Off-label uses refers to the use of something in a manner for which it hasn't been proven effective or safe. Guambat recalls Mrs Guambat buying some direct-marketed fragrance spray to keep the mossies away, "but they aren't allowed to say that because they haven't got the OK to say so."

Off-label uses of products by doctors can be a very useful function. Guambat recalls, vaguely, some anecdotal events, such as a therapeutic use of thalidomide, for instance.

But what is at stake here is the increasing use of marketing by big pharma to con the hypochondriacs. The following article originated in the Washington Post, but Guambat found it here:
FDA may alter 'off-label' marketing By CHRISTOPHER LEE

Under a draft "guidance" prepared by the FDA, drug and medical device manufacturers could distribute unabridged reprints of peer-reviewed research from reputable medical journals as long as the articles were not written, edited or otherwise "significantly influenced" by the manufacturers or people with financial ties to them. No other promotional materials could be attached to the reprints, which would have to be labeled as describing uses for the product that have not been FDA-approved.

The proposal would be a break with the FDA's prohibition on the marketing of drugs and medical devices for unapproved purposes, which dates to 1938.

In 1997, Congress created a temporary exception allowing companies to distribute reprints so long as they submitted them to the FDA for advance review and had formally asked the FDA to approve the new use. That exception expired in 2006. In recent years, the marketing restrictions have been the subject of legal challenges on free speech grounds.
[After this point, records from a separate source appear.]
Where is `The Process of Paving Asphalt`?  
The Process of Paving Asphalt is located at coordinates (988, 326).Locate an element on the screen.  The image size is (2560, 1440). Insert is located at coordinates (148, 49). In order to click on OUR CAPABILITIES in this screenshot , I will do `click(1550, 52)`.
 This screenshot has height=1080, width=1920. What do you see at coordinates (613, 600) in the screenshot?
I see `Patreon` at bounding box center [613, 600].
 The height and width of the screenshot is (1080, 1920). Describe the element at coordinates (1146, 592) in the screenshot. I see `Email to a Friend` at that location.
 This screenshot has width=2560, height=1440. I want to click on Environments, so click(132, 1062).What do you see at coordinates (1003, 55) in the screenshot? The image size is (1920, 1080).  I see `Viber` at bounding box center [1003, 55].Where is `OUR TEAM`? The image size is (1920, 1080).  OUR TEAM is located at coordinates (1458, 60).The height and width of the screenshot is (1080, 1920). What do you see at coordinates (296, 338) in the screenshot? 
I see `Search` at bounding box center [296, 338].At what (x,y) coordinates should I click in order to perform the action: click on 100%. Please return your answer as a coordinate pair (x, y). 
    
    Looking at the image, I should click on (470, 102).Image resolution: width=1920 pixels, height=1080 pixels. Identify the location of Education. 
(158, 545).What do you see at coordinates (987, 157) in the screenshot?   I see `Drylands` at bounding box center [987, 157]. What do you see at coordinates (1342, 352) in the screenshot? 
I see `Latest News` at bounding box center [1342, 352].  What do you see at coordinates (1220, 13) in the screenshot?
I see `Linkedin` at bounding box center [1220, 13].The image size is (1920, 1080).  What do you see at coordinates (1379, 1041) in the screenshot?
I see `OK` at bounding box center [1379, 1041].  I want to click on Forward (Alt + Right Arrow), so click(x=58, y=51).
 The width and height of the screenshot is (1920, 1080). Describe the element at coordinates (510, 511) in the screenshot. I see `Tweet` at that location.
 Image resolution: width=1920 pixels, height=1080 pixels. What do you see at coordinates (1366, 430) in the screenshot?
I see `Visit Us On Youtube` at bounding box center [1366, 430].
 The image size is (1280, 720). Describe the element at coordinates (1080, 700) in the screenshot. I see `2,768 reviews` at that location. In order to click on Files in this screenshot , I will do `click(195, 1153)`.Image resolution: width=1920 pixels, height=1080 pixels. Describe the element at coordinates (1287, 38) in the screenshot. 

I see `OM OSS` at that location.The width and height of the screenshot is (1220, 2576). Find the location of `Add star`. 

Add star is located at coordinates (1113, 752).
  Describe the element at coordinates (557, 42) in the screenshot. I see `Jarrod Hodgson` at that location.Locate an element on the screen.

ep. Henry A. Waxman, D-Los Angeles, chairman of the House Committee on Oversight and Government Reform, said ... the draft guidance "would open the door to abusive marketing practices that will jeopardize safety, undermine public health, and lead to an increase in unapproved uses of powerful drugs."
The WSJ added this to the discussion:
On the other side, courts have pressured the FDA to avoid restricting companies' free-speech rights. "Off-label prescribing is very often the standard of care," and companies should be able to give doctors "truthful, non-misleading information" about such uses, said Daniel Troy, a former FDA chief counsel who previously helped argue against the agency in a major suit over restrictions on off-label promotion. Mr. Troy now represents drug companies and others in private practice.

The FDA's draft proposal seems to try to strike a middle ground, allowing companies to distribute information about off-label uses but setting limits on the practice. Among other restrictions, the draft suggests that letters to the editor of a medical journal wouldn't quality and that the scientific articles would have to be peer-reviewed. In addition, if the conclusions in a particular article have been disputed, it would have to be distributed along with another article showing the opposing view.